Tulane Law School Professor Ann M. Lipton at Tulane Law School begins her forthcoming, Inside Out (or, One State to Rule them All): New Challenges to the Internal Affairs Doctrine, by quoting Delaware Vice Chancellor J. Travis Laster:
Delaware should not be determining employment law for the country and for the world.
Transcript, Strategic Funding Source Holdings LLC v. Kirincic, C.A. No. 2021-0107-JTL (Del. Ch. Oct. 12, 2021), at 43.

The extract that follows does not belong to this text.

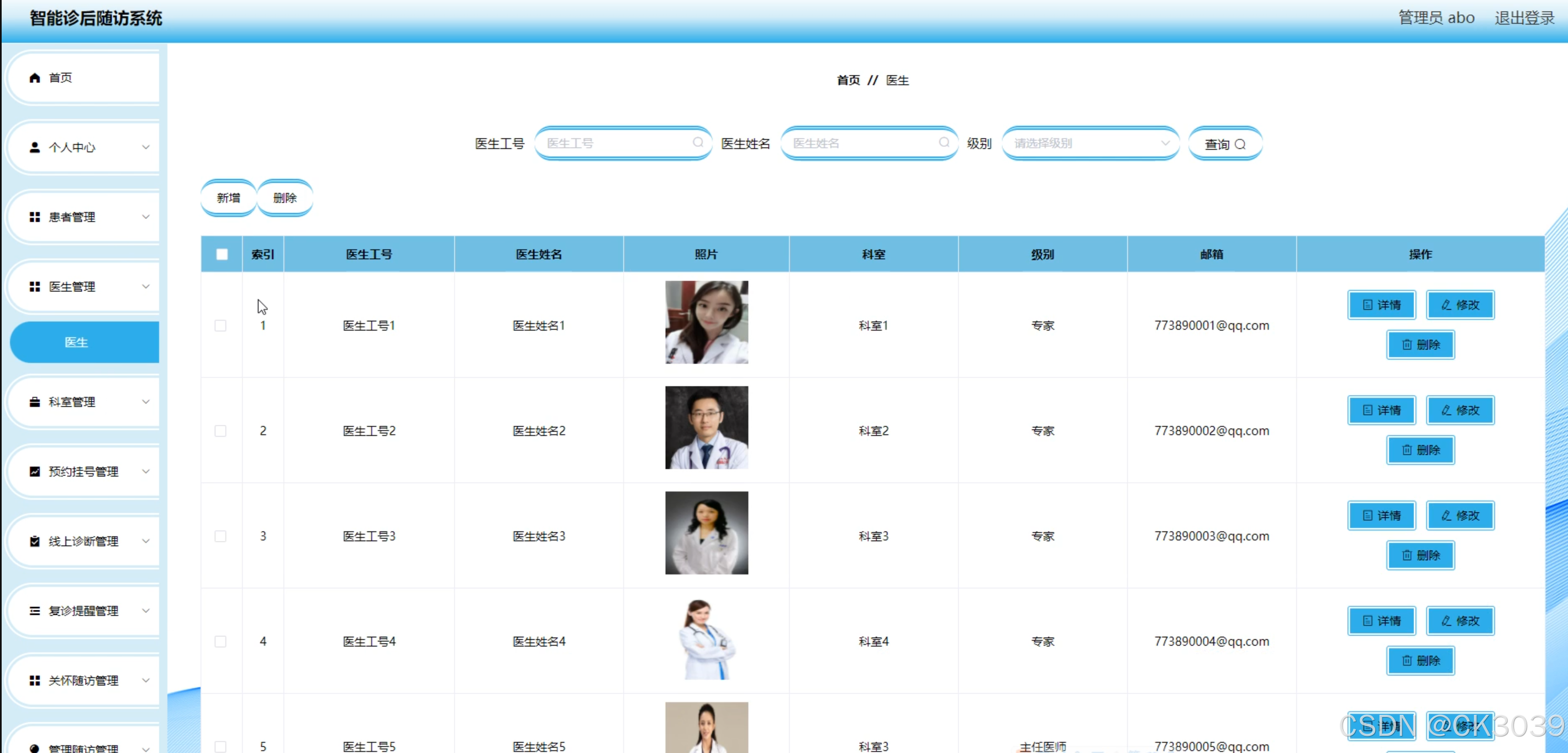
Task: Toggle the select-all checkbox in table header
Action: pos(222,255)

It occurs to me that some holding company structures may present a unique choice of law issue. In some cases, the officers of the holding company may be employees and officers of the operating subsidiary. That subsidiary may be incorporated in a state other than the holding company. For example, the recently shuttered Silicon Valley Bank is a California corporation and a subsidiary of SVB Financial Group. The bank was incorporated in California and the parent holding company was incorporated in Delaware. It appears that the same individuals, Messrs. Becker and Beck, served as Chief Executive Officer and Chief Financial Officer, respectively, of both corporations. Based on the preliminary proxy filed by SVB Financial Group, it appears that neither had a written employment agreement. I expect that many will assume that their conduct and responsibility, if any, should be judged by Delaware law by reason of the internal affairs doctrine. However, if the alleged misconduct was undertaken in their capacities as officers of the bank, then the question arises why California law does not govern their conduct.